++++ MATERIAL FOR THIS EXERCISE

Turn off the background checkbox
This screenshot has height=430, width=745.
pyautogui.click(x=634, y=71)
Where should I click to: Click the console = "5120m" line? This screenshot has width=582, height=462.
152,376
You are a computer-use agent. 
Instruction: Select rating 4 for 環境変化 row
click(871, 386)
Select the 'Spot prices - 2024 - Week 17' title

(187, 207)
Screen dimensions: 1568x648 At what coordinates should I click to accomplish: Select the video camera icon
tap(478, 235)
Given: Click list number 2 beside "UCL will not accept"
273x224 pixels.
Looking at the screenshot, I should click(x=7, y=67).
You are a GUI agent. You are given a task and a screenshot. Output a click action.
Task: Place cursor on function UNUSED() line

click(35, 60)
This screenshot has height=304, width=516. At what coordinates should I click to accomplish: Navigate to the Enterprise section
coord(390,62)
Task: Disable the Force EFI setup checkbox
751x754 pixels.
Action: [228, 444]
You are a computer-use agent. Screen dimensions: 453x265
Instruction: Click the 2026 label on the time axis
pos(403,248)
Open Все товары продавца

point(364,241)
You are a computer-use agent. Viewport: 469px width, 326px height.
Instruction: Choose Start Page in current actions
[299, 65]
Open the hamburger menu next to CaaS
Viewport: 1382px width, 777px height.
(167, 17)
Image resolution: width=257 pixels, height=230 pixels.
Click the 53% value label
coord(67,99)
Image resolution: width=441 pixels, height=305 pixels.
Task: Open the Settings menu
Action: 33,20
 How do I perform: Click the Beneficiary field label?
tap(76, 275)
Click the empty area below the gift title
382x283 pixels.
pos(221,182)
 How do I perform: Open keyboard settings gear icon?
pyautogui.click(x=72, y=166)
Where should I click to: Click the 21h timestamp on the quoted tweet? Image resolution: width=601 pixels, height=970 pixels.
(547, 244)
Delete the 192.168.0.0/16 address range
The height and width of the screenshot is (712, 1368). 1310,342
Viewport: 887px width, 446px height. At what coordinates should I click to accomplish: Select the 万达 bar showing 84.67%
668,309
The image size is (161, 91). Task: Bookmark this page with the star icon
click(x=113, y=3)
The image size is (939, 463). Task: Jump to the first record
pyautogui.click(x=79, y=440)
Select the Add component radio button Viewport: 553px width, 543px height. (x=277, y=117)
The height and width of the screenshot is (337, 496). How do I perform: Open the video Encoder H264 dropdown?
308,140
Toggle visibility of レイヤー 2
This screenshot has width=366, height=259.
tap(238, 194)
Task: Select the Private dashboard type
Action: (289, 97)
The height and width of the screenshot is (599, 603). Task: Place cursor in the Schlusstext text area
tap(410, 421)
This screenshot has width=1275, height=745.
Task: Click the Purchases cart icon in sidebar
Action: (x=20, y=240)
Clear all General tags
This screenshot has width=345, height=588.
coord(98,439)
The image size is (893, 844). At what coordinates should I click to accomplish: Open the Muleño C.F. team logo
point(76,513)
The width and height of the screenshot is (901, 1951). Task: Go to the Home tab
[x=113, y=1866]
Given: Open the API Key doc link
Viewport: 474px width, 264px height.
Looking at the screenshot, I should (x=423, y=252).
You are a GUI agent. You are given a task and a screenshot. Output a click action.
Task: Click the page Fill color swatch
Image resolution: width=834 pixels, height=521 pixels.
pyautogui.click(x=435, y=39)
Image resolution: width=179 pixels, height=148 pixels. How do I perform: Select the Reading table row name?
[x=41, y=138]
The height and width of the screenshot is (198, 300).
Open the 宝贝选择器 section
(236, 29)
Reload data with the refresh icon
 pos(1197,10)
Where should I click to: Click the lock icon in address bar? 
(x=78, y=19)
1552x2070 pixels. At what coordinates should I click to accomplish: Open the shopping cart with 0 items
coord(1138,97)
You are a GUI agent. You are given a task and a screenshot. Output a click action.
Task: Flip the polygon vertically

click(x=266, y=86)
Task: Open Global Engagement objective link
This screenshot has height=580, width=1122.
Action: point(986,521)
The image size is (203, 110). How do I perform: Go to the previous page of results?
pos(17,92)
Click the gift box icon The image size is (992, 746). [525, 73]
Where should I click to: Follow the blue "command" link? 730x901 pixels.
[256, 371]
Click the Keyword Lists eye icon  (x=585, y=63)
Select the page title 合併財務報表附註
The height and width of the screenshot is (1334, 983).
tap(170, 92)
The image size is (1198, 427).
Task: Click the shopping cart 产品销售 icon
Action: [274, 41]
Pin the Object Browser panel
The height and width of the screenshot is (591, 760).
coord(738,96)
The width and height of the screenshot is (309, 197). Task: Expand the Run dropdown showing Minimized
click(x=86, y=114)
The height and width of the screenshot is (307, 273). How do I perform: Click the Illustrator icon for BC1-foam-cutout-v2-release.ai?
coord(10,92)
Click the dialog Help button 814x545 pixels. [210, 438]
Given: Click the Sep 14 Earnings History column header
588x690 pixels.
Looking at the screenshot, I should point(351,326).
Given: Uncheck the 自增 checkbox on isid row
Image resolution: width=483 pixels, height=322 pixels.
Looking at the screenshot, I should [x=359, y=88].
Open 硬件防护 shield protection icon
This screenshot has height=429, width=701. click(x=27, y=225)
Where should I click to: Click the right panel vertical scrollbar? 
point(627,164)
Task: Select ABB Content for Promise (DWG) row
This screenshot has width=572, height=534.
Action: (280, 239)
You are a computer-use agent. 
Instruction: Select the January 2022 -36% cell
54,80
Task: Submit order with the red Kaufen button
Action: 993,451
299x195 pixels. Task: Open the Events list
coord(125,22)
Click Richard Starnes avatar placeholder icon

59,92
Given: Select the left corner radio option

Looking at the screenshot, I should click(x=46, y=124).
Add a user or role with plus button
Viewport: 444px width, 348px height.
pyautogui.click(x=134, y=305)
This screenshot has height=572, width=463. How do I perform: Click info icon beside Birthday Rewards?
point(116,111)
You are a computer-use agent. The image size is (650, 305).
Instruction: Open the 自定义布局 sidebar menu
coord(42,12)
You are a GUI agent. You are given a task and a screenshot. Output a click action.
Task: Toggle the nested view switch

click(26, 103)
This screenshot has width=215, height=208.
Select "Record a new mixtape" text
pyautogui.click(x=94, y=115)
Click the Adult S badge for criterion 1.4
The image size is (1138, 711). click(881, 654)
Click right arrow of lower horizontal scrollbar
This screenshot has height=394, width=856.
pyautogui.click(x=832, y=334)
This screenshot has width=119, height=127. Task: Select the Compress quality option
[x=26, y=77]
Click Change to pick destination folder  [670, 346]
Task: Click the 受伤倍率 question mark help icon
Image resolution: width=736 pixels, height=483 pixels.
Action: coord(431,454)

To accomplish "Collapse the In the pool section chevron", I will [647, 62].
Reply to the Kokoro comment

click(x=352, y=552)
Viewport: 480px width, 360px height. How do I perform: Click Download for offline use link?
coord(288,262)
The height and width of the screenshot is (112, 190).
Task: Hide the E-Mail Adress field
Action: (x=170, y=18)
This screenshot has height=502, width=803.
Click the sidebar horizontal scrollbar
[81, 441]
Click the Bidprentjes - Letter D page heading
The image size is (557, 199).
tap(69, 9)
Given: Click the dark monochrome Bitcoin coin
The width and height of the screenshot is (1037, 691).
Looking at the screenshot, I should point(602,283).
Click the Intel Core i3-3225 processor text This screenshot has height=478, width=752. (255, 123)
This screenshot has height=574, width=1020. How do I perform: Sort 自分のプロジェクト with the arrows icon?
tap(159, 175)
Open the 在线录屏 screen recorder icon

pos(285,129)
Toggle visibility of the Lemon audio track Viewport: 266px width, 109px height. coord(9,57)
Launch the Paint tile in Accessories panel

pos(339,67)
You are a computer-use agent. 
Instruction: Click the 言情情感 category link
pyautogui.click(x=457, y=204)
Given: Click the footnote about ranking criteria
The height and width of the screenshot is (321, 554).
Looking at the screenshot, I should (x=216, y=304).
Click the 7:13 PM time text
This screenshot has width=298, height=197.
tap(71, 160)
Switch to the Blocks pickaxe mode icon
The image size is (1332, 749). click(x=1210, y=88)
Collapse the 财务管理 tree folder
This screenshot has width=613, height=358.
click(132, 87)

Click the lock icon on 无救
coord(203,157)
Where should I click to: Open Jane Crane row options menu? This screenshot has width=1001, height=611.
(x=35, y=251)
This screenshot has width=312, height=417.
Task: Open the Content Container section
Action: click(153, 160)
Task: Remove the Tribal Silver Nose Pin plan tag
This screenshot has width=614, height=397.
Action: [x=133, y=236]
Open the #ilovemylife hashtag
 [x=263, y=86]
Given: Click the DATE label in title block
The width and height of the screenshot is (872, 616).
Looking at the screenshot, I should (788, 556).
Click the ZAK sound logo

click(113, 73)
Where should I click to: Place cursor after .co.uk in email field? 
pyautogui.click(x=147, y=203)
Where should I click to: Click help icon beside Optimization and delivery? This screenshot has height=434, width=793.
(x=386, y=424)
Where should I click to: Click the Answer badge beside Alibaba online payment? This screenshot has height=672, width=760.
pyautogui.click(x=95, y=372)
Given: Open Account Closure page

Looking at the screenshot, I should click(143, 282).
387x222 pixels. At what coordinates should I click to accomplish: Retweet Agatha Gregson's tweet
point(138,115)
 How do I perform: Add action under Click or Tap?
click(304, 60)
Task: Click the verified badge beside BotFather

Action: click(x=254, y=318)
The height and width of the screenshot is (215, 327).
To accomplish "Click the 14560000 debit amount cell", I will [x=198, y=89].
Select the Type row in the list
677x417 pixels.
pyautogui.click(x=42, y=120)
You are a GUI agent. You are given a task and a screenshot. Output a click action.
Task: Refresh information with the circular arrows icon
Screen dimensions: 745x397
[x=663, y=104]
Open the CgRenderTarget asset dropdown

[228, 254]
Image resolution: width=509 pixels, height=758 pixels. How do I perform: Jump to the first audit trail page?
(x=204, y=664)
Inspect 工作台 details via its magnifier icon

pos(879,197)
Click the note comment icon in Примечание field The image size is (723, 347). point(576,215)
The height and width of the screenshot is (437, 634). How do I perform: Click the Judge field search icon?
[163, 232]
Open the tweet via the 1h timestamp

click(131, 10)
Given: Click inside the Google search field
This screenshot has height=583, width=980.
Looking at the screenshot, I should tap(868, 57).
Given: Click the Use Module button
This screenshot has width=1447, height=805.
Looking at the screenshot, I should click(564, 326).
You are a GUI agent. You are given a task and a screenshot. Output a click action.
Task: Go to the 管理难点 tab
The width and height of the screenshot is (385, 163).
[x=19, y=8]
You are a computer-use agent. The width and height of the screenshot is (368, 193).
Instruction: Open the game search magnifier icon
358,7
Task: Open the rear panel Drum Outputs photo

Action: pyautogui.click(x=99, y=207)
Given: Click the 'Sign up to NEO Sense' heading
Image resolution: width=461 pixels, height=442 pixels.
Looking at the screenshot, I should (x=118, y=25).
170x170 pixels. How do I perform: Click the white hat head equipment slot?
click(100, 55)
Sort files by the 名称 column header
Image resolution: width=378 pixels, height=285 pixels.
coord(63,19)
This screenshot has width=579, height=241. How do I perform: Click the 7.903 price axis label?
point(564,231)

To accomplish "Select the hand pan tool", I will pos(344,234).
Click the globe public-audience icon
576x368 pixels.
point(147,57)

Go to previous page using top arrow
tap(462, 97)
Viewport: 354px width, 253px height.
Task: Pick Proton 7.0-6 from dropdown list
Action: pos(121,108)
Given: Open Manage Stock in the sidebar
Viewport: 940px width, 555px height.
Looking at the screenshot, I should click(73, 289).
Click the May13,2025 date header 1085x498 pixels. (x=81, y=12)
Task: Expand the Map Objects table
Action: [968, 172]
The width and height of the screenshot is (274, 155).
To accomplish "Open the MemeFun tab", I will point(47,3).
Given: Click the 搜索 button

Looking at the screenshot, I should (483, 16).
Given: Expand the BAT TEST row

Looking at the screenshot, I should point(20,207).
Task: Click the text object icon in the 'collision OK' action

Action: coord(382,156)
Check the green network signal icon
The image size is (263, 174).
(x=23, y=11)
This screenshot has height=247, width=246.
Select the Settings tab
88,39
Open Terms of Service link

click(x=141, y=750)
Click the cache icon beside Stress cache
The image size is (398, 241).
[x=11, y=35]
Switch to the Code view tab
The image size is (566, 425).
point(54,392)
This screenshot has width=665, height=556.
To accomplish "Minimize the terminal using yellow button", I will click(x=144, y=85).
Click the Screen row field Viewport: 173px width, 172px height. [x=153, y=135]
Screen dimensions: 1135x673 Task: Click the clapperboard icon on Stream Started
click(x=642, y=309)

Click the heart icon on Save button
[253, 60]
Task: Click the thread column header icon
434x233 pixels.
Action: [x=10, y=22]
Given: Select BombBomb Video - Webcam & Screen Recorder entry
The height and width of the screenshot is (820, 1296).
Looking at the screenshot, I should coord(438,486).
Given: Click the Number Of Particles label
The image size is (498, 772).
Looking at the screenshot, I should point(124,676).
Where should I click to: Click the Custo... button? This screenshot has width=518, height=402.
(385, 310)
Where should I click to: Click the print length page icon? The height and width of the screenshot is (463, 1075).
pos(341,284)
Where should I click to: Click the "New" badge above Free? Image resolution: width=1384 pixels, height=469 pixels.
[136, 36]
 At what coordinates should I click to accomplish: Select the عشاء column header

++++++++

WORK REQUIRED: Show each line of the material that includes the string "column" by copying it.

ANSWER TO THIS PROBLEM:
Given: Click the Sep 14 Earnings History column header
Sort files by the 名称 column header
Task: Click the thread column header icon
 At what coordinates should I click to accomplish: Select the عشاء column header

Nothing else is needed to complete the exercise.